(Activity) Once you find the line that contains "Screen dimensions: 1920x1080", write out that line and every line after it to the end of the records, exactly and with nothing else.

[[ Records for this exercise open ]]

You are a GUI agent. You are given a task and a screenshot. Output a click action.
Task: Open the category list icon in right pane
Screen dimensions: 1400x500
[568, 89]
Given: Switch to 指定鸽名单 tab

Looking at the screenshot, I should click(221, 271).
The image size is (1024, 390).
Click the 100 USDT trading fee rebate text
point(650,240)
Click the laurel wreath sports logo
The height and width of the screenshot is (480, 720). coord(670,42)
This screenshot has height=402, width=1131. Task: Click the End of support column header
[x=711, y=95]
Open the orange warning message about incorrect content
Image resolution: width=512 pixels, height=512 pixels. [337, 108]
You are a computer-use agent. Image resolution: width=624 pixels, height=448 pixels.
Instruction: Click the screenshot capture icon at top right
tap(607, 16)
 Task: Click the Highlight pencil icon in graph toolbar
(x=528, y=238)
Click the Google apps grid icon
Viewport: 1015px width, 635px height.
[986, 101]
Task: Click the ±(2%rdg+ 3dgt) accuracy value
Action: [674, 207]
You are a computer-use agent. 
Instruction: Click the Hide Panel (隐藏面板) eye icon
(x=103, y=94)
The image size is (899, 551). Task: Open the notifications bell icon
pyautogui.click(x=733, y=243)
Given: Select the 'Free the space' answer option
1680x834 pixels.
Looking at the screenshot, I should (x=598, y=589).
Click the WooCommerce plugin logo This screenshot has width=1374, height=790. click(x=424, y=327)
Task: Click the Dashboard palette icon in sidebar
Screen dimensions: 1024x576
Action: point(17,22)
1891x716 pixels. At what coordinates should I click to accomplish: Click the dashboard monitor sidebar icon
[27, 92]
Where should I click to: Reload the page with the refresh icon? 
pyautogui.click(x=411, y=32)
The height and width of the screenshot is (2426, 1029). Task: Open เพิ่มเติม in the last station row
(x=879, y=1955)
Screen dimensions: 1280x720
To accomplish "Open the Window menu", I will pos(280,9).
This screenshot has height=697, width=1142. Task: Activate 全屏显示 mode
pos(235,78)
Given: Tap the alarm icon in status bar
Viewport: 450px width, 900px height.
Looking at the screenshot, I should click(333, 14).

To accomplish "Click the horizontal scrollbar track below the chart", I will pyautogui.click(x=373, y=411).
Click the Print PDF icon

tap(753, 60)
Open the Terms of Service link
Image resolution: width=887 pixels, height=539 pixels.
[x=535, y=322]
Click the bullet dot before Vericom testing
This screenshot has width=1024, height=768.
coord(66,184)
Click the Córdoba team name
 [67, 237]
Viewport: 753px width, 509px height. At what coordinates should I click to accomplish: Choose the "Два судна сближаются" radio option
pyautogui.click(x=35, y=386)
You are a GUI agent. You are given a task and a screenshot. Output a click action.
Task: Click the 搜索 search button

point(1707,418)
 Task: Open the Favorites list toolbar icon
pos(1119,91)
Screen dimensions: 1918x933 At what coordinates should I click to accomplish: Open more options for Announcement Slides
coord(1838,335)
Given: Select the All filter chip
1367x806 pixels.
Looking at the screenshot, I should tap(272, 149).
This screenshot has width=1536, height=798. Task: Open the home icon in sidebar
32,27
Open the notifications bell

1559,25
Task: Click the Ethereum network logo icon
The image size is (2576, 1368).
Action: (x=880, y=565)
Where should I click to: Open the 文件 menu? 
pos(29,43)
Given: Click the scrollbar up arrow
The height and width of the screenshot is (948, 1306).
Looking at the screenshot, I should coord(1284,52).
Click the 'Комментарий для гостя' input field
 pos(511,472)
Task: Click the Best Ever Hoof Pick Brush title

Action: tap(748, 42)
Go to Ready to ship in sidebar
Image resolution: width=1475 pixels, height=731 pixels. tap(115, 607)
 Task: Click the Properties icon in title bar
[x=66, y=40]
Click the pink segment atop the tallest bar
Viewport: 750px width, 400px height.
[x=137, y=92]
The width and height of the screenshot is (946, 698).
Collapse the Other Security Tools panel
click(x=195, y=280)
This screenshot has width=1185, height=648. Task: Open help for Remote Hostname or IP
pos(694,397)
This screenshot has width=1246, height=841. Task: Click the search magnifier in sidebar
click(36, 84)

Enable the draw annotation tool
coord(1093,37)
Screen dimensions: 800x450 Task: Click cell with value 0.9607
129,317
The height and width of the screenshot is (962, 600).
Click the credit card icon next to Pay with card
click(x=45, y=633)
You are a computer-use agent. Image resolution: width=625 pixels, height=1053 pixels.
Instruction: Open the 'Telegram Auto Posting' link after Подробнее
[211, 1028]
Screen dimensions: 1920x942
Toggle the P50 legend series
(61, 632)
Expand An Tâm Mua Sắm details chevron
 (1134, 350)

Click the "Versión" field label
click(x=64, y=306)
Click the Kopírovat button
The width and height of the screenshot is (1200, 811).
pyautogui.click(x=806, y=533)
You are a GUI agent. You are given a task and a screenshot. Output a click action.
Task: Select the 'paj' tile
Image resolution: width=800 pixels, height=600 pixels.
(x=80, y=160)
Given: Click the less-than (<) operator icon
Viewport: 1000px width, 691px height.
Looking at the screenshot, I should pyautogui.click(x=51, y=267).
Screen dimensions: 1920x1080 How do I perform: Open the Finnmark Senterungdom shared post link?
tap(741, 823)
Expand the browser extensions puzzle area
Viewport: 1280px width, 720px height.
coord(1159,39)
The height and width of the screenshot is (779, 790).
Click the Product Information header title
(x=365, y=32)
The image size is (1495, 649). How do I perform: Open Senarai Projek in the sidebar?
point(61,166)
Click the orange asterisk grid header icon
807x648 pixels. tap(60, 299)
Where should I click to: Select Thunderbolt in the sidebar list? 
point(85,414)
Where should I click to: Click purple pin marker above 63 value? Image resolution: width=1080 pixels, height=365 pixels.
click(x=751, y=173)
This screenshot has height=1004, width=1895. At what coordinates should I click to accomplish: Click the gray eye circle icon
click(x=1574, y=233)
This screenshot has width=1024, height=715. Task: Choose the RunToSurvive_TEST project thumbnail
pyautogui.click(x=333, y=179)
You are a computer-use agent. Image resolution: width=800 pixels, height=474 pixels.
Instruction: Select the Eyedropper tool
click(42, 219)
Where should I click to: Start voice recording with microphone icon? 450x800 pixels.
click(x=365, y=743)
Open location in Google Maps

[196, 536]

[[ Records for this exercise closed ]]

(Response to the task)
Screen dimensions: 1920x1080 How do I perform: Open the Finnmark Senterungdom shared post link?
tap(741, 823)
Expand the browser extensions puzzle area
Viewport: 1280px width, 720px height.
coord(1159,39)
The height and width of the screenshot is (779, 790).
Click the Product Information header title
(x=365, y=32)
The image size is (1495, 649). How do I perform: Open Senarai Projek in the sidebar?
point(61,166)
Click the orange asterisk grid header icon
807x648 pixels. tap(60, 299)
Where should I click to: Select Thunderbolt in the sidebar list? 
point(85,414)
Where should I click to: Click purple pin marker above 63 value? Image resolution: width=1080 pixels, height=365 pixels.
click(x=751, y=173)
This screenshot has height=1004, width=1895. At what coordinates should I click to accomplish: Click the gray eye circle icon
click(x=1574, y=233)
This screenshot has width=1024, height=715. Task: Choose the RunToSurvive_TEST project thumbnail
pyautogui.click(x=333, y=179)
You are a computer-use agent. Image resolution: width=800 pixels, height=474 pixels.
Instruction: Select the Eyedropper tool
click(42, 219)
Where should I click to: Start voice recording with microphone icon? 450x800 pixels.
click(x=365, y=743)
Open location in Google Maps

[196, 536]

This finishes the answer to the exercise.